Almost three months have passed, and I have yet to post a blog about my research. You are all probably wondering what I am doing here.
I thought I would start by stating why I chose to research women with gestational diabetes. First, it is well known that pregnant women with gestational diabetes are instructed to follow a healthy diet with a primary focus on the reduction of the consumption of carbohydrates. They are also advised to exercise 30 minutes a day, five days a week with doctor’s permission. Thus, I hypothesized that if women could look at the disease like a red flag or a teaching point and make those proper lifestyle changes, then they could prevent themselves and their unborn-child from developing type 2 diabetes.
Coincidentally, the word on the street at the hospital’s annual meeting resonated with my objective: the prevention of type 2 diabetes starts in the womb. I guess the idea was not that original after all. However, there are still no studies that have researched gestational diabetes in a Mexican population from a qualitative approach.

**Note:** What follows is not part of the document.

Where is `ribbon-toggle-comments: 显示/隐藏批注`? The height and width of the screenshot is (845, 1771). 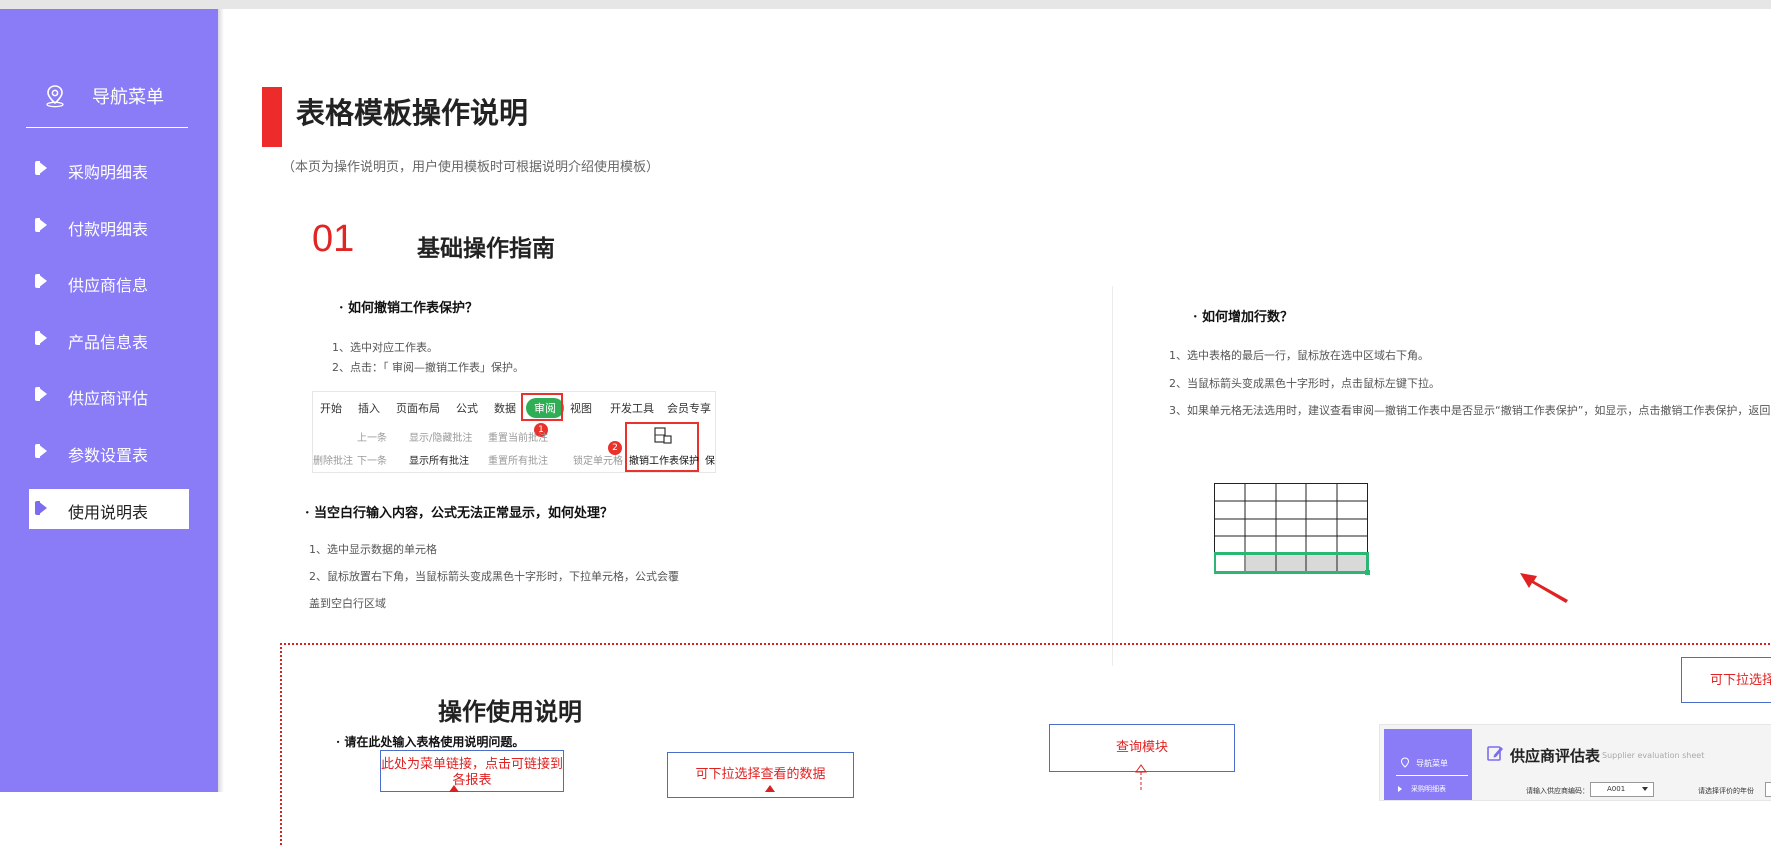 ribbon-toggle-comments: 显示/隐藏批注 is located at coordinates (441, 438).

Since 2000, diabetes mellitus (DM) has been controversially declared as the number one cause of death for women in Mexico. Nationally, 7.3% of women in Mexico are suffering from DM. The high rates of DM can be attributed to well-known risk factors such as obesity, as well as gestational diabetes mellitus (GDM), or diabetes during pregnancy. More sobering statistics show that for women of child-bearing age, between 20-29 years old, almost 50% are overweight or obese, while the percentage is as high as 70% for women 30-39 years old. Other risk factors include: family members with diabetes, Hispanic ethnicity, history of GDM or glucose intolerance, women 25 years and older, and women with children that weighed more than 4kg at birth. With all of that being said, the prevalence of GDM at the Instituto Nacional de Perinatología was 5.3% in 2007.

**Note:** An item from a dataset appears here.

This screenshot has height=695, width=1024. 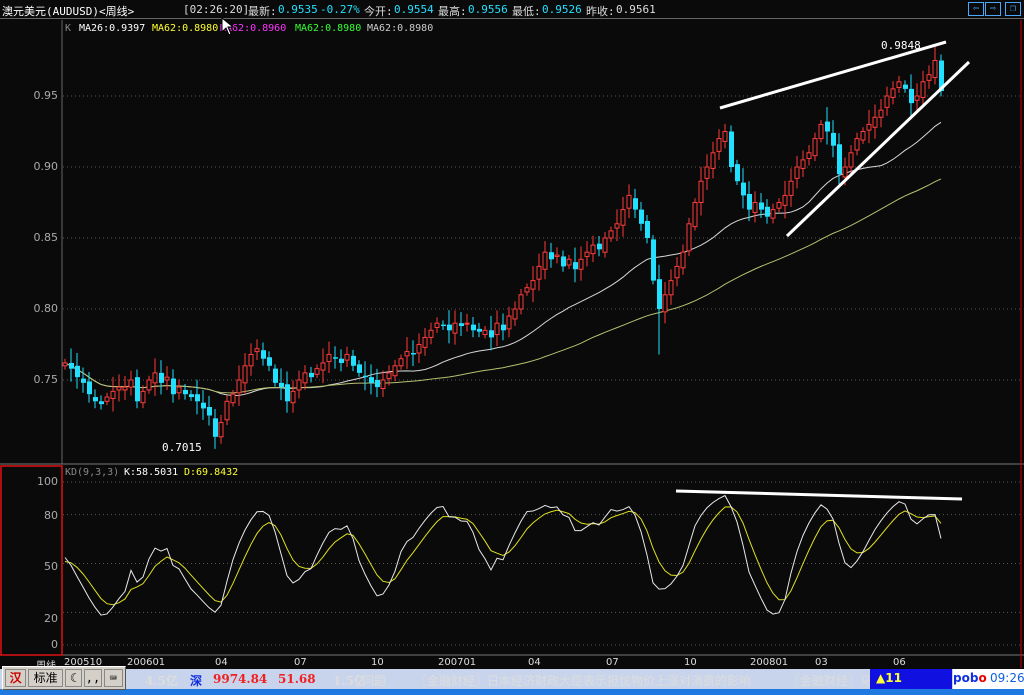 I want to click on price-tick: 0.85, so click(x=46, y=238).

Definition of Gestational Diabetes Mellitus
GDM is defined as "carbohydrate intolerance of variable severity with onset or first recognition during pregnancy.” (1) GDM is characterized by insulin resistance and the failure to produce adequate amounts of insulin; the hormone responsible for the up-take of glucose from the blood. While insulin resistance is a normal symptom in pregnancy, the pancreas should be able to compensate and produce more. Those women who can not produce the extra insulin are considered to have GDM.
1. Gabbe S. The gestational diabetes mellitus conference. Diabetes Care 1998; 21 Suppl 2: B1-2.
Objective and Methods
The purpose of my research is two-fold: 1) to evaluate the treatment program provided for women with gestational diabetes (Medical Nutrition Therapy Program) and 2) to help explain the phenomenon of gestational diabetes in a small group of women from a socio-cultural perspective where I will compare participants with good blood glucose control to women with poor control. I have chosen to take a sociological, qualitative approach to study diabetes because the disease is not just a biological manifestation, but psychological and sociological.

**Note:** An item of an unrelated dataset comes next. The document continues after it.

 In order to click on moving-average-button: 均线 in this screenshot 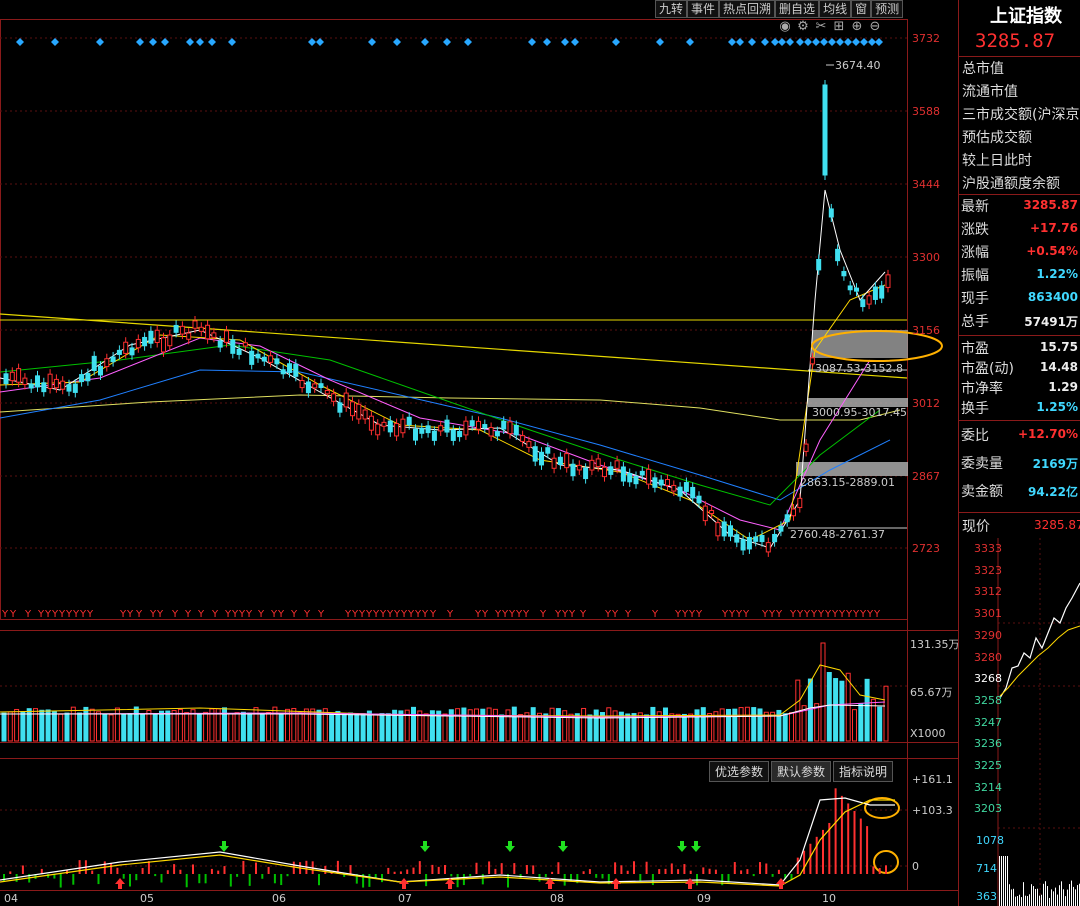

I will collect the information with a combination of in-depth interviews, questionnaires and by making observations. Since I cannot follow the patients to their homes to study how and why they do/do not follow their treatment plan, I will capture the data by asking them questions about their perceptions, knowledge and self-care practices surrounding dietary habits, glucose monitoring and physical activity. In addition, I will explore their level of diabetes-related knowledge and their perception of the care that they receive from INPer. Secondly, I will use the questionnaires to describe the demographics of the patients and to take a relatively larger sample (30 women) of how women adhere to their treatment plan. Lastly, I will observe dietitian consultations, patient visits with the endocrinologists and talks on diabetes for women recently diagnosed with the disease.
Evaluation of the Medical Nutrition Therapy Program
The dietitians and rotating-nutrition students base their diet consultations on the Medical Nutrition Therapy program designed for women with gestational diabetes. Due to a lack of resources, it is not the exact same MNT program that is applied in the US. However, all patients are given an individualized diet, as well as educational materials with a diet plan and recommendations for exercise. At the first visit, a nutritional history is taken of the patient. A diet is then constructed using the number of calories assigned by the endocrinologist, based on weeks of gestation and her pregestational weight. The patients are restricted to eating a diet with 42% carbohydrates (people without diabetes are allotted 50-60% of carbohydrates daily). The quantity of carbohydrates is broken up into fourths, where the patients are usually told to eat ¼ of their daily rations with breakfast, 2/4 with lunch (the biggest meal of the day) and ¼ with dinner. Also, they are told to follow a schedule for their meals and snacks. Lastly, women are taught the different food groups, how they should be combined and what portion sizes are.
The latest and greatest
Currently, I am applying the questionnaires with the help of one of the nurses. The process is slow but steady. I plan to have the 30 questionnaires finished before I go home in December. I continue to make observations on a weekly basis; jotting down anything from what I see and hear in the consultation rooms to the waiting areas. With respect to the interviews, we had our first patient this past Thursday. She was a great informant, as she only had to be asked one question and she would provide us with a 20 minute answer. Moreover, the information that she gave us supported the observations that I have been making over the past three months; I was quite excited.